Le 30 mai 68, Paca a été à l’image de Paris : gaulliste. Marseille et Toulon ont ainsi été le théâtre d’un déploiement de forces des partisans du président libérateur. En additionnant les sympathiques militants du mouvement d’extrême-droite Occident de la fac de droit d’Aix, qui ont fait le coup de poing avec les gauchistes en grèves, et les étudiants pro « mon général », la région avait donc ses anti-68 pendant « le joli mois de mai. » 11rv50elce_passe.jpg Difficile cependant d’en rencontrer aujourd’hui. Mai 68 ne semble en effet pas faire partie de la mémoire collective de la droite locale. Un des leader des étudiants gaullistes, le très sarkozyste Roger Karoutchi, est désormais très loin de Paca. Contacté, Guy Tessier, député-maire UMP du 9e secteur de Marseille, 23 ans à l’époque, n’a pas donné suite aux sollicitations du Ravi. « C’est peut-être parce que je suis jeune, mais nos dirigeants n’en parlent jamais », résume Jean-Michel Muracciole, responsable des « Jeunes pop » des Bouches-du-Rhône et candidat pour la première fois à une élection (1er canton de Marseille, sur les listes de Jean-Claude Gaudin aux municipales).

### [Données fournies]
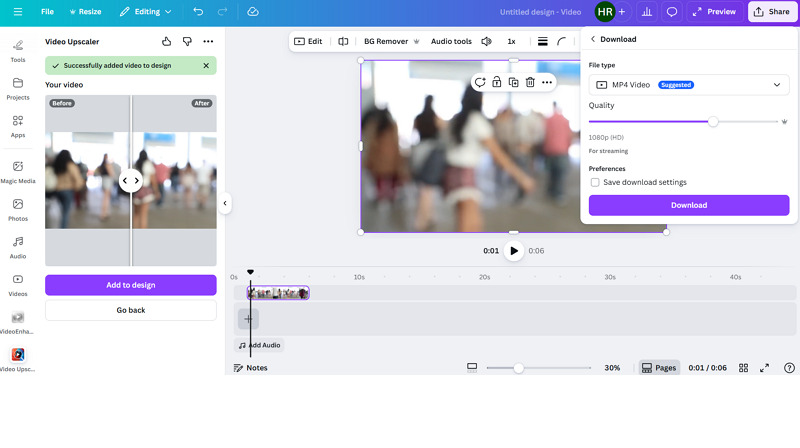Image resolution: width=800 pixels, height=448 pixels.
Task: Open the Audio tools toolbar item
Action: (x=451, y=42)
* * *
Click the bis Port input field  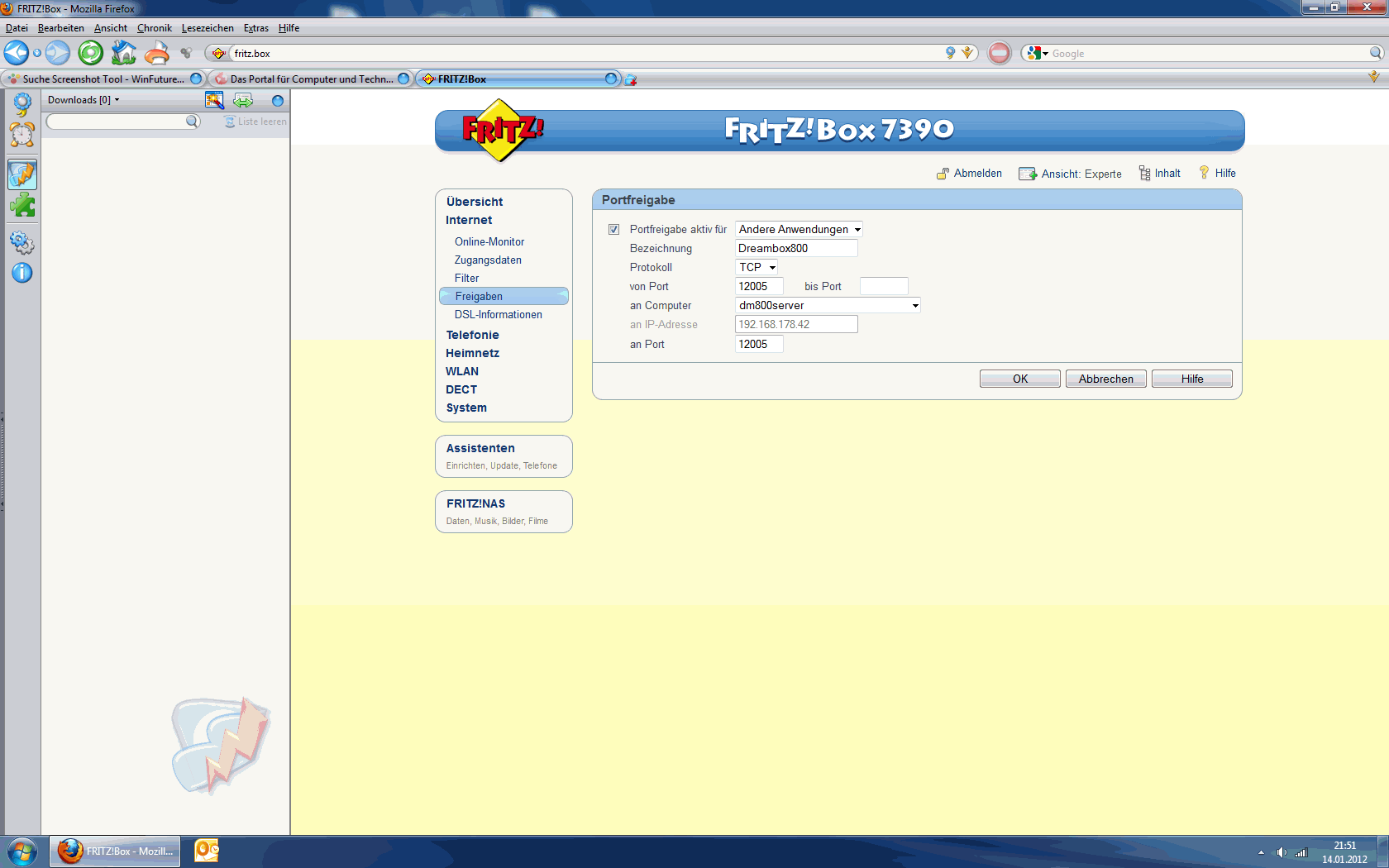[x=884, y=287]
* * *
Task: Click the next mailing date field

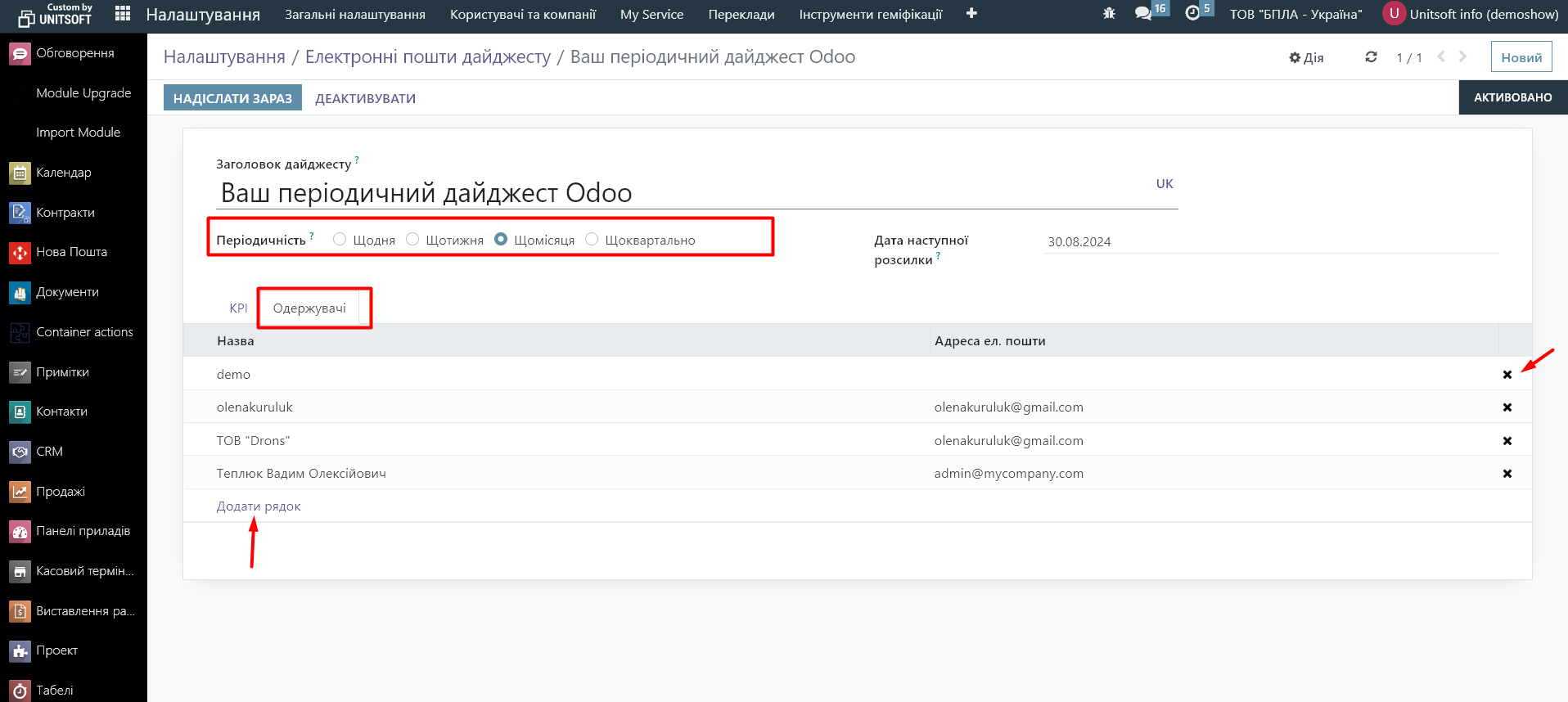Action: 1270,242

### [Consigne]
Prolongez le texte sur les anti-68 en Paca à partir de sa dernière phrase.

### [Réponse]
Le 28 février, la même réserve prévaut à l’entrée du meeting de Jean-Claude Gaudin organisé au Florida Palace (10ème arr.). Jean, un prénom que s’est choisi pour l’occasion un retraité baraqué comme un docker, évoque ses souvenirs au compte-gouttes : « J’étais pas contre le mouvement, mais je n’ai pas manifesté. J’avais 26 ans, j’étais dans l’administration et j’étais bien. » Et de conclure, tout sourire : « Je pensais plus aux gonzesses. » D’autres n’étaient pas dans la région, ou à l’étranger, ou ne veulent pas parler ou se contentent simplement de rappeler « les pénuries ». Tout en reconnaissant la légitimité des revendications syndicales (salaires, conditions de travail…). Uniquement.

A l’image du colonel Georges Lasserre. Volubile, le militaire, de faction à l’entrée de la salle, commandait à l’époque deux compagnies de parachutistes à Paris. Ses souvenirs l’entraînent rapidement vers le catastrophisme. « Nous ne sommes jamais intervenus, mais les gens avaient peur. Ça pouvait mal tourner. J’avais assisté à des événements plus graves [la guerre d’Algérie, Ndlr] et je savais où ça pouvait mener », assure l’ancien aide de camp de Georges Pompidou, période président. Avant de plaisanter : « Mais je comprenais les demandes des manifestants. J’en ai moi-même profité, ma solde a été augmentée ! »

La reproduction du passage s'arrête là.